Kemajauan teknologi informasi dan komunikasi (TIK) telah mendorong manusia untuk meningkatkan efisiensi dan efektivitas pada setiap kegiatannya. Bidang-bidang seperti e-commerce, e-banking, e-government misalnya, telah banyak memanfaatkan kemajuan TIK dalam aktivitasnya. Memasuki abad XXI ini, banyak institusi pendidikan, khususnya di luar negeri, berusaha meningkatkan kualitas pembelajarannya dengan memanfaatkan kemajuan TIK melalui program e-learning. Bahkan di Malaysia, program e-learning ini mendapat dukungan penuh dari pemerintahnya melalui program Agenda Information Technology National yang dilancarkan oleh National Information Technology Council (NITC). Untuk membawa Malaysia siap bersaing di era global abad XXI ini, NITC melancarkan lima agenda, yaitu bidang e-community, e-public services, e-learning, e-economy, dan e-sovereignity (Koran, 2003). Sedangkan di Singapura, yang mempunyai basis TIK lebih baik telah melangkah lebih maju menuju era e-government dengan visinya to be a leading e-Government to better serve the nation in the digital economy (Djunaedi, 2003).

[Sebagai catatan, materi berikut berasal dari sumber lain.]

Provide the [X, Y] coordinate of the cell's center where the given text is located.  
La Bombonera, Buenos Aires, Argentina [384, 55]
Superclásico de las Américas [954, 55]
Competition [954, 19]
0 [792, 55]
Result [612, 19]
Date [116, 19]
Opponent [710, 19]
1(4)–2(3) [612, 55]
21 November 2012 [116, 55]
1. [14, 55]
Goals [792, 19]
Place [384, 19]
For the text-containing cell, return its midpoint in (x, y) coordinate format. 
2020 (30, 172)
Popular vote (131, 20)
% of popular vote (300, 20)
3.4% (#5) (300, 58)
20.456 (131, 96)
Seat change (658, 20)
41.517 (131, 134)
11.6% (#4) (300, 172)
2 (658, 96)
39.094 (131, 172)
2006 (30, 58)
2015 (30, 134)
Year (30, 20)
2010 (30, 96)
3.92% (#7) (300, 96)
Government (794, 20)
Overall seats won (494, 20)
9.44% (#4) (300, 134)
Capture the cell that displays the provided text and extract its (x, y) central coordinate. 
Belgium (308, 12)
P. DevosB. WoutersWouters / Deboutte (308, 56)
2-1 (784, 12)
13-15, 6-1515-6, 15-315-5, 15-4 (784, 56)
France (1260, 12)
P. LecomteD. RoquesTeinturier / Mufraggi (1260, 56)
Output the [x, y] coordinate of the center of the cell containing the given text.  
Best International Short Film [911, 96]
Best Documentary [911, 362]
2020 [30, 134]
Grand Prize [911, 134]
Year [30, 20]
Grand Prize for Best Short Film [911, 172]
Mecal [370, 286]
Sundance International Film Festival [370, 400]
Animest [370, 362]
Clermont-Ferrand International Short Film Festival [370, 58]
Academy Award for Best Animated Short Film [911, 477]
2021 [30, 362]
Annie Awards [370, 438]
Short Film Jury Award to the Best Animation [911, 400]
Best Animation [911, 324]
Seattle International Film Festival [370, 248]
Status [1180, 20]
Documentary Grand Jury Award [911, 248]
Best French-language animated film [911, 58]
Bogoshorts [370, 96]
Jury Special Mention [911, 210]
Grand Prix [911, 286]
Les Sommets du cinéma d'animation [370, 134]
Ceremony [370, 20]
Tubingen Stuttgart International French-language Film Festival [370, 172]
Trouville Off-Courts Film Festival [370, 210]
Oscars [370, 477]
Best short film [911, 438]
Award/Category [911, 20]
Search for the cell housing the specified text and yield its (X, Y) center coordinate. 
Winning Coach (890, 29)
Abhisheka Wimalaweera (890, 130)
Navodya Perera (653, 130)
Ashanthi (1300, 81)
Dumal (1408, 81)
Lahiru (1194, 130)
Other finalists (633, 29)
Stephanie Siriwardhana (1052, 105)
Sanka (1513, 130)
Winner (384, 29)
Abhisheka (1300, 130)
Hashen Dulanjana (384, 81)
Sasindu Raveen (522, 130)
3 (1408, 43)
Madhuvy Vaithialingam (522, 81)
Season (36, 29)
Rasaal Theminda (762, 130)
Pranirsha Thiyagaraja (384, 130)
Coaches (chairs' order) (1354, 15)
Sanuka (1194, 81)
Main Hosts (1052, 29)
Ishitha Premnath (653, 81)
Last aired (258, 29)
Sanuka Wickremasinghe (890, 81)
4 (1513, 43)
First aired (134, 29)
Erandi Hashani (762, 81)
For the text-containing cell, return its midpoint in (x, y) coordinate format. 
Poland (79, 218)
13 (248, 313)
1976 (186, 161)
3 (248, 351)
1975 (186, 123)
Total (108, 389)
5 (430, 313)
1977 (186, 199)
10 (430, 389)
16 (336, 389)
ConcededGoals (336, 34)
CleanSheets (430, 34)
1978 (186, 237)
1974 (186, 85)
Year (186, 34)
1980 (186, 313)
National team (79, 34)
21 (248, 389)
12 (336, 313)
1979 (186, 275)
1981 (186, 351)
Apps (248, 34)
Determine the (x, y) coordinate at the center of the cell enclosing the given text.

Walaupun infrastruktur TIK di Indonesia masih kalah dari beberapa Negara di luar negeri, sebaiknya para insan yang bergerak di bidang dakwah dan pendidikan, termasuk para tenaga pengajar/ustadz dan pengelola pesantren, harus mulai berpikir dan bertindak untuk memajukan dan meningkatkan fungsi dakwah dan pendidikan dengan memanfaatkan kemajuan TIK. Jika tidak segera bertindak, dimungkinkan pesantren di Indonesia dan komunitas di dalamnya, menjadi komunitas yang gagap teknologi dan lekat menyandang julukan tradisional. Berdasarkan hal tersebut, dalam paper ini akan dibahas secara umum tentang TIK dan Pembelajaran, pemanfaatan TIK di Pesantren, dan persiapan-persiapan yang perlu dilakukan pesantren dalam pemanfaatan TIK tersebut.

B. TIK dan Pembelajaran

Kekuatan TIK (power of ICT) telah mendorong para insan pendidikan untuk memanfaatkannya dalam bidang pendidikan. Kekuatan TIK telah mendorong terjadinya perubahan dalam kurikulum, yang meliputi perubahan tujuan dan isi, aktivitas belajar, latihan dan penilaian, hasil akhir belajar, serta nilai tambah yang positip (Yuk, 2006). Oleh karena itu, saat ini muncul istilah-istilah seperti e-teacher, e-test, e-library, e-assignment, e-education, virtual school, virtual university, e-learning, dan sebagainya. e-learning adalah pembelajaran yang menggunakan TIK untuk mentransformasikan proses pembelajaran antara pendidik dan peserta didik. Tujuan utama penggunaan teknologi ini adalah meningkatkan efisiensi dan efektivitas, transparansi, dan akuntabilitas pembelajaran. TIK yang digunakan untuk menyampaikan materi pembelajaran dalam e-learning ini dapat berupa komputer, LAN (local area network), WAN (wide area network), internet, intranet, satelit, TV, CD ROM, dan sebagainya. Bahan pembelajaran yang bercirikan multimedia, mempunyai teks, grafik, animasi, simulasi, audio, video. Hal ini merupakan kelebihan yang dimiliki media berbasis komputer. Di samping itu, suatu e-learning juga harus mempunyai kemudahan bantuan profesional isi pelajaran secara on line.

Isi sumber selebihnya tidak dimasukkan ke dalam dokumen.